I just finished reading Personal Observations on the Republic of Vermont (Paperback) by Vrest Orton, more of an 86-page pamphlet than a full book. Admittedly, this is a bit quirky. Unlike other reviewers I don't find its political views to be overwhelmingly conservative. The subject is a little abstract. Put simply, Vermont is a small state. There are not many interested in its history. That does not make the converse true, that it's history is not interesting or important. I have such an interest, being a history buff and having family living part-time in Vermont. I have done other reading about this period and Vermont's role, including but not limited to Vermont's Ebenezer Allen: Patriot, Commando and Emancipator by Glenn Fey Jr. and George Clinton: Yeoman Politician of the New Republic by John P. Kaminski. The latter has a lengthy section about New York's battle to retain Vermont, which marked much of Governor Clinton's long career as New York governor.

As some may know, Vermont was not one of the Thirteen Colonies, and was not present at the Constitutional Convention.
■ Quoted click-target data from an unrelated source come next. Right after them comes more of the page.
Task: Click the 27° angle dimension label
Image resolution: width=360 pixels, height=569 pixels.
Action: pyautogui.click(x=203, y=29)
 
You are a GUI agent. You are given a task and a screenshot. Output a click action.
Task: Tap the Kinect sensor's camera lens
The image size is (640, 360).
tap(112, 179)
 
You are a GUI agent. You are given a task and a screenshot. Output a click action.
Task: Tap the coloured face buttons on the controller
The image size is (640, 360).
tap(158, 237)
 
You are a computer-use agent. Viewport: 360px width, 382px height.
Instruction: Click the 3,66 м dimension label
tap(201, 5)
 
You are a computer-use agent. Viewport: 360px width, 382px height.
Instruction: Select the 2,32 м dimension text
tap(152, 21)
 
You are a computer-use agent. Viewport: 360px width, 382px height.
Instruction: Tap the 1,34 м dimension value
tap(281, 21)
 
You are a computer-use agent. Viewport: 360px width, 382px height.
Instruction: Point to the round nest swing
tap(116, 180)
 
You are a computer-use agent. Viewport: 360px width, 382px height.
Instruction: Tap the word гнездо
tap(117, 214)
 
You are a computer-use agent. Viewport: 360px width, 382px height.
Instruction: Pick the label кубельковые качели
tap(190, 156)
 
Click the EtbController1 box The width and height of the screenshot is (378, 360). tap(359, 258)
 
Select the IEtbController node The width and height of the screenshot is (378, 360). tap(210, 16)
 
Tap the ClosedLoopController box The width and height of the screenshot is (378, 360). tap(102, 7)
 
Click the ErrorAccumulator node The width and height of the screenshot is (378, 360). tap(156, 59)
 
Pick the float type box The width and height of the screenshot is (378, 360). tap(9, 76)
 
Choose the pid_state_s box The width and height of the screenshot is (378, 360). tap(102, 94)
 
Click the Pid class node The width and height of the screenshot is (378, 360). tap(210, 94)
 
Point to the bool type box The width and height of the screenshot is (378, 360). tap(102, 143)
It's land was claimed, separately, by Massachusetts, New Hampshire, Britain (by way of Canada and otherwise) and most importantly New York. Many of the people living in what is now Vermont felt differently. When New York, New Hampshire and Massachusetts were royal colonies, Vermont resisted. It resisted New York's incursions more than New Hampshire, which governed with a lighter hand. The Vermonters were particularly turned off by New York's "patroon" system, akin to Russia's tradition of serfdom.

This resistance led, ultimately, to Vermont declaring an independent republic, initially called New Connecticut and later Vermont, in 1777. Vermont had its own Constitution, currency and other attributes of independence. Four year's after writing of the U.S. Constitution, Vermont joined as the 14th state.